Untuk menjawab pertanyaan-pertanyaan tersebut, maka sebenarnya kita perlu
melihat bagaimanakah metodologi dari ekonomi Islam itu sendiri. Muhammad Anas
Zarqa (1992), menjelaskan bahwa ekonomi Islam itu terdiri dari 3 kerangka
metodologi. Pertama adalah presumptions and ideas, atau yang disebut
dengan ide dan prinsip dasar dari ekonomi Islam. Ide ini bersumber dari Al
Qur’an, Sunnah, dan Fiqih Al Maqasid. Ide ini nantinya harus dapat
diturunkan menjadi pendekatan yang ilmiah dalam membangun kerangka berpikir
dari ekonomi Islam itu sendiri. Kedua adalah nature of value judgement,
atau pendekatan nilai dalam Islam terhadap kondisi ekonomi yang terjadi.
Pendekatan ini berkaitan dengan konsep utilitas dalam Islam. Terakhir, yang
disebut dengan positive part of economics science. Bagian ini
menjelaskan tentang realita ekonomi dan bagaimana konsep Islam bisa
diturunkan dalam kondisi nyata dan riil. Melalui tiga pendekatan metodologi
tersebut, maka ekonomi Islam dibangun.
Ahli ekonomi Islam lainnya, Masudul Alam Choudhury (1998), menjelaskan bahwa
pendekatan ekonomi Islam itu perlu menggunakan shuratic process, atau
pendekatan syura. Syura itu bukan demokrasi. Shuratic process adalah
metodologi individual digantikan oleh sebuah konsensus para ahli dan pelaku
pasar dalam menciptakan keseimbangan ekonomi dan perilaku pasar.
Individualisme yang merupakan ide dasar ekonomi konvensional tidak dapat lagi
bertahan, karena tidak mengindahkan adanya distribusi yang tepat, sehingga
terciptalah sebuah jurang pemisah antara yang kaya dan yang miskin.
Pertanyaan kemudian muncul, apakah konsep Islam dalam ekonomi bisa diterapkan
di suatu negara, misalnya di negara kita?
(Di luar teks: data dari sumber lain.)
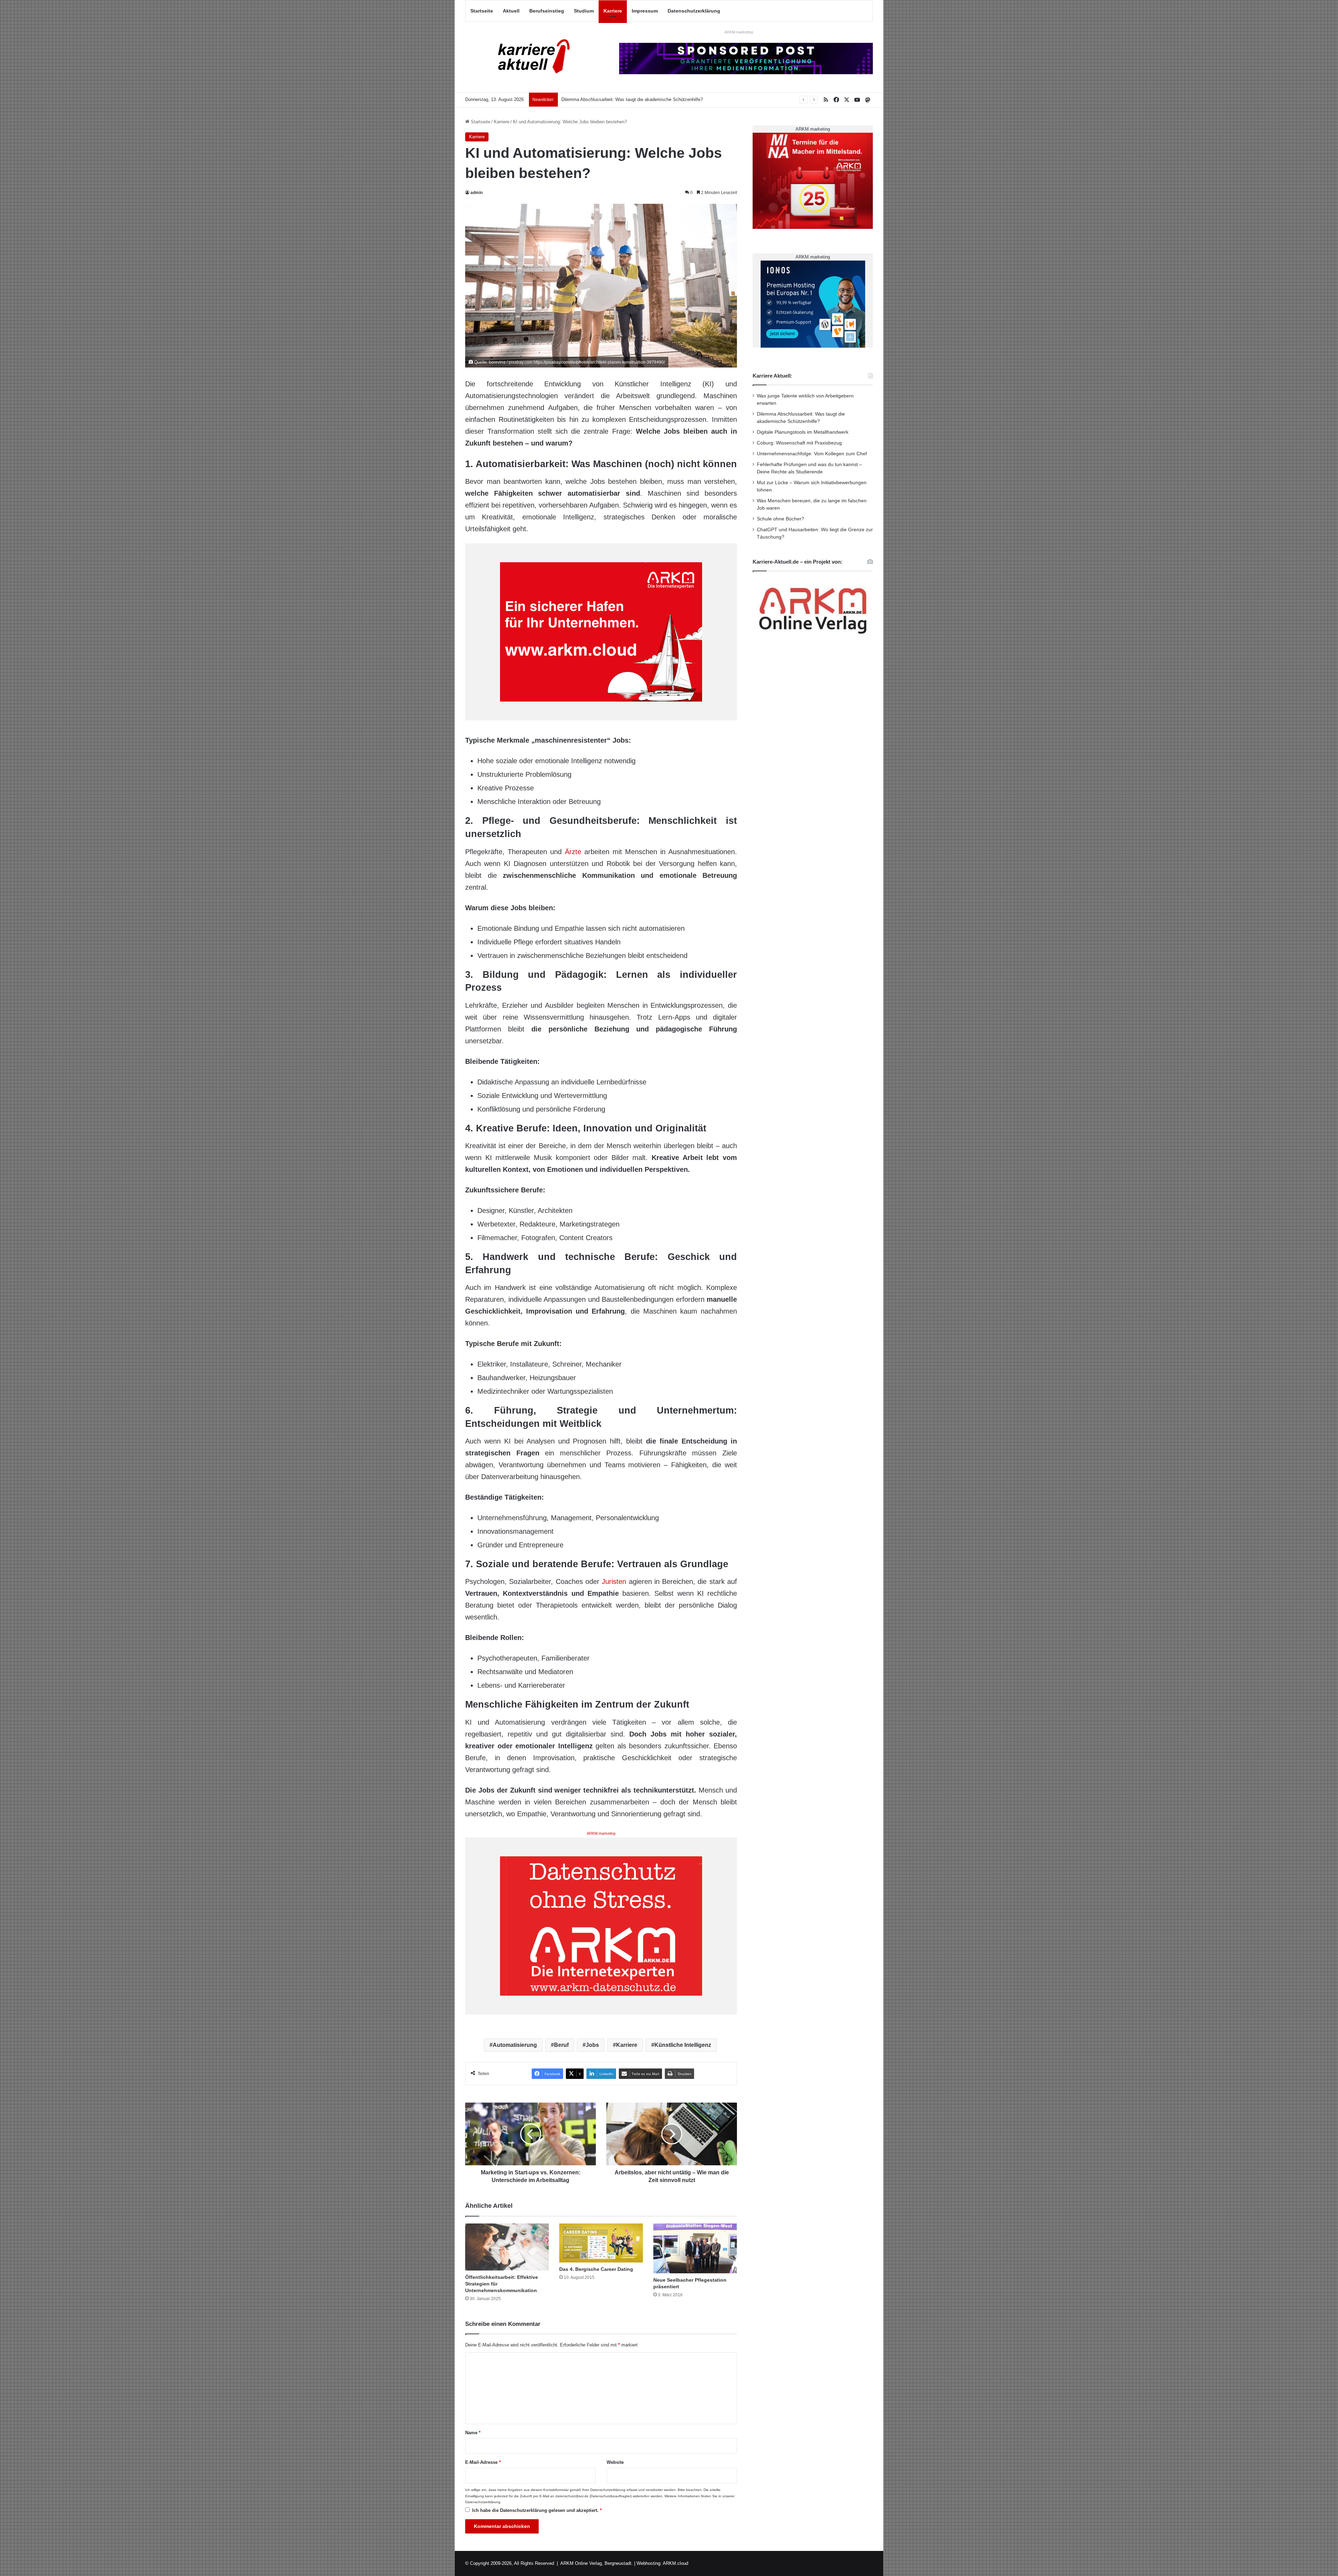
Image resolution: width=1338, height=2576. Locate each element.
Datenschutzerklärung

Memang baru-baru ini muncul ide
untuk menciptakan dual economic system di negara kita, dimana ekonomi
konvensional diterapkan bersamaan dengan ekonomi Islam. Tapi mungkinkah Islam
bisa diterapkan dalam kondisi ekonomi yang nyata?
Sebelum menjawab pertanyaan tersebut, Umar Chapra (2000) menjelaskan
bahwa terdapat dua aliran dalam ekonomi, yaitu aliran normatif dan positif.
Aliran normatif itu selalu memandang sesuatu permasalahan dari yang
seharusnya terjadi, sehingga terkesan idealis dan perfeksionis. Sedangkan
aliran positif memandang permasalahan dari realita dan fakta yang terjadi.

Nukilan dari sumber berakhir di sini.